Correlation of phenotype scores for mutations analyzed, with reference to degree of bone dysplasia, hair hypoplasia, and immunodeficiency/hematological abnormalities. A, Results of 5.8S rRNA cleavage activity normalized to wild-type activity as a function of ribosomal assembly in 13 mutations, compared with the respective skeletal phenotype score, revealing a significant negative correlation between degree of bone dysplasia and rRNA cleavage activity (R=-0.8346; P=.0008). rRNA cleavage was most affected by the AD mutations g.111_112insACGTAGACATTCCT and g.90_91AG→GC. An intermediate effect was observed for the AD mutation g.254C→G; mutation g.195C→T, identified in the new patient with AD as well as in patients with CHH and MDWH; and mutations g.126C→T, g.220T→C, g.261C→T, g.4C→T, g.63C→T, and g.96_97dupTG, leading to the milder phenotypes.
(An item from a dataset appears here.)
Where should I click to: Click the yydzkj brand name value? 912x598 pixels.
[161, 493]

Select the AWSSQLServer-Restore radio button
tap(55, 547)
The least effect was seen for g.146G→A, g.248C→T, and g.70A→G. Red columns represent AD mutations, yellow columns represent CHH and MDWH mutations, and orange columns represent AD, CHH, and MDWH mutations. B, Results of mRNA cleavage activity normalized to wild-type activity as a function of cell-cycle progression in 13 mutations, compared with the respective immunological/hematological phenotype score and the incidence of hair hypoplasia. Notably, the presence of impaired mRNA cleavage activity strongly correlates with the immunological/hematological phenotype and the likelihood of hair hypoplasia (R=-0.8429 [P=.0007] and R=-0.8115 [P=.001], respectively).

Figure 4.

Two-dimensional structure of the RNase MRP complex. The RMRP gene encodes the untranslated RNA component of the mitochondrial RNA–processing ribonuclease. Nucleotides mutated in milder phenotypes are shaded yellow, those mutated in the severe skeletal phenotype are shaded red, and the mutation observed in both milder and severe skeletal phenotypes is shaded orange. Recently, it was shown that the proteins Rpp20, Rpp21, Rpp25, Rpp30, Rpp38, hPop1, and hPop4 interact directly with the RNA frame formed by the RMRP transcript, whereas hPop5 and Rpp14 do not.^,, Our results also indicate a predominant participation of the P1, P2, and P19 domains, as well as the P8, P9, and P12 domains, in the rRNA cleavage function, whereas parts of the P3 and P4 domains seem to be involved mainly in mRNA cleavage.